I want to express my profound gratitude for this past year’s direction and practice.
Three years ago I was hit with a kind of metaphorical bus. A massive superbug bacterial infection invaded my body, destroyed the bones in my right hip, and very nearly killed me. I was in my 76th year at the time, and the doctors said I would certainly have died if my body had not been so strong. I had been practicing his teachings then for almost 20 years. Over the next two years I underwent 4 surgeries. When we suspended gatherings last year, a pre-existing condition in my lumbar spine had become much worse because of what I had gone through. I was hardly able to stand on my feet for more than 5 minutes. The pain was excruciating and completely debilitating.

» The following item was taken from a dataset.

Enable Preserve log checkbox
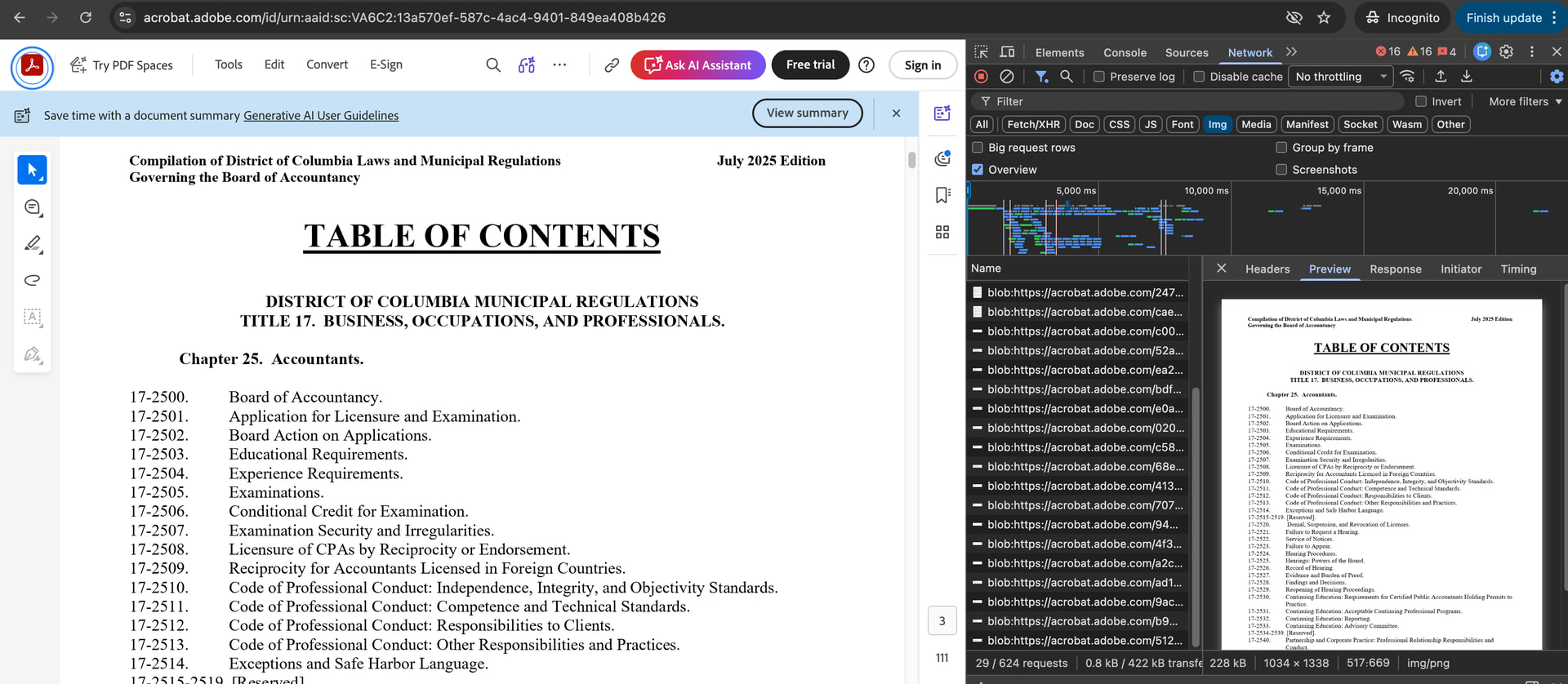Screen dimensions: 1568x684 [1099, 77]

Along with the physical pain, I was experiencing what can only be called grief because I wanted so badly for my practice of his teachings to be the way it was before all of this happened to me. I wanted to be able to practice an hour or two without stopping, just like I used to do. And it just was not possible. That grieving was filling my mind and taking me down into a steadily deepening abyss of self-pity and depression. And then I was asked to sit in on the Wednesday meetings with the Directors to help with the administration of our Atlantic Region. I began to really hear and absorb the direction we were being given on the Wednesdays. I heard we could do a little at a time. We were told that over and over again. I heard the reminder to aim for 1% improvement each day – we did not have to reach 100%. That was so important for me, and I started to do that – just a few danyus at a time, but spaced throughout the day, every day. I could manage that.
I heard the invitation to diligence and discipline, consistency and regularity. I also heard and took very much to heart the notion of letting go, and like a fellow participant said this week, it is more than just bending your knees. I had to truly let go of these sorrows and thoughts about what I had lost in my practice, and to just concentrate on the direction being given; to concentrate on feeling and listening to my body and to work on what our leaders have called the foundation in every little bit I could do.
Then last week one of our leaders said something really profound. He said that when we talk to each other it is not English or French that we use, it is our own language, the language of the organization. That struck me like a thunderbolt, because that is exactly what had happened in my mind.
I had replaced all of the dark and negative language that was so destructive with our organization’s language, the language which keeps us steady on the path we have chosen, and that is so replete with guidance, peace, stillness and hope.
I may never be the same as I was. But I am alive, I am moving, I am hopeful; I have a purpose for every day that brings me peace and joy. This practice has saved my life twice.
Thank you for this past year, and for the continued guidance through difficult times.